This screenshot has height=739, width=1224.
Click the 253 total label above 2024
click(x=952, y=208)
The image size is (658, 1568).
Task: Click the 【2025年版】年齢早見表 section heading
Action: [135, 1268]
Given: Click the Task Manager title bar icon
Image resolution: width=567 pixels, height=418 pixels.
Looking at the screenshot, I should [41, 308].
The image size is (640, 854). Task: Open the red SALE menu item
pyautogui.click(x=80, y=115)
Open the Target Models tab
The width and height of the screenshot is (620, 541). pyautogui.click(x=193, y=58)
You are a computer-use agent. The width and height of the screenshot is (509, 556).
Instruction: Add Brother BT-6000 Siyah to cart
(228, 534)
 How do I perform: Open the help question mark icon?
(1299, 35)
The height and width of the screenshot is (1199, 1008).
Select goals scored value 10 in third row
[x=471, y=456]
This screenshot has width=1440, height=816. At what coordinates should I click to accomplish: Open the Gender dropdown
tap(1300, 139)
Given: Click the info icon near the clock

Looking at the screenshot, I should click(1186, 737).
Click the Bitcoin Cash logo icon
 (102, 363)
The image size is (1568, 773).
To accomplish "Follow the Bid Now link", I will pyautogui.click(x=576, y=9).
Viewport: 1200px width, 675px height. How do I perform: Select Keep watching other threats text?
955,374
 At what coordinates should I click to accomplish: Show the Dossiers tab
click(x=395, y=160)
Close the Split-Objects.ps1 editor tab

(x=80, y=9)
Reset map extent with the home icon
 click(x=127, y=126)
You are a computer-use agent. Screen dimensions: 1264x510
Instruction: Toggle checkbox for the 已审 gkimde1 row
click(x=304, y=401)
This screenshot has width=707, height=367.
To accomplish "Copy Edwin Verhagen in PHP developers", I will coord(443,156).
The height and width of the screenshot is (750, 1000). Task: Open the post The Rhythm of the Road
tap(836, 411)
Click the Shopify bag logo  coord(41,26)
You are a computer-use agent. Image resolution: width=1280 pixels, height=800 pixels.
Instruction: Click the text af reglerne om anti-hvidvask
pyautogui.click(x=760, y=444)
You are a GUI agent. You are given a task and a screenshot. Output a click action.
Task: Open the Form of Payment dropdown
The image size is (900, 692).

---*---

* _Assignment_
Go through the listing and write out each line exactly.

* _Result_
This screenshot has height=739, width=1224.
Click the 253 total label above 2024
click(x=952, y=208)
The image size is (658, 1568).
Task: Click the 【2025年版】年齢早見表 section heading
Action: [135, 1268]
Given: Click the Task Manager title bar icon
Image resolution: width=567 pixels, height=418 pixels.
Looking at the screenshot, I should [41, 308].
The image size is (640, 854). Task: Open the red SALE menu item
pyautogui.click(x=80, y=115)
Open the Target Models tab
The width and height of the screenshot is (620, 541). pyautogui.click(x=193, y=58)
You are a computer-use agent. The width and height of the screenshot is (509, 556).
Instruction: Add Brother BT-6000 Siyah to cart
(228, 534)
 How do I perform: Open the help question mark icon?
(1299, 35)
The height and width of the screenshot is (1199, 1008).
Select goals scored value 10 in third row
[x=471, y=456]
This screenshot has width=1440, height=816. At what coordinates should I click to accomplish: Open the Gender dropdown
tap(1300, 139)
Given: Click the info icon near the clock

Looking at the screenshot, I should click(1186, 737).
Click the Bitcoin Cash logo icon
 (102, 363)
The image size is (1568, 773).
To accomplish "Follow the Bid Now link", I will pyautogui.click(x=576, y=9).
Viewport: 1200px width, 675px height. How do I perform: Select Keep watching other threats text?
955,374
 At what coordinates should I click to accomplish: Show the Dossiers tab
click(x=395, y=160)
Close the Split-Objects.ps1 editor tab

(x=80, y=9)
Reset map extent with the home icon
 click(x=127, y=126)
You are a computer-use agent. Screen dimensions: 1264x510
Instruction: Toggle checkbox for the 已审 gkimde1 row
click(x=304, y=401)
This screenshot has width=707, height=367.
To accomplish "Copy Edwin Verhagen in PHP developers", I will coord(443,156).
The height and width of the screenshot is (750, 1000). Task: Open the post The Rhythm of the Road
tap(836, 411)
Click the Shopify bag logo  coord(41,26)
You are a computer-use agent. Image resolution: width=1280 pixels, height=800 pixels.
Instruction: Click the text af reglerne om anti-hvidvask
pyautogui.click(x=760, y=444)
You are a GUI agent. You are given a task and a screenshot. Output a click action.
Task: Open the Form of Payment dropdown
The image size is (900, 692).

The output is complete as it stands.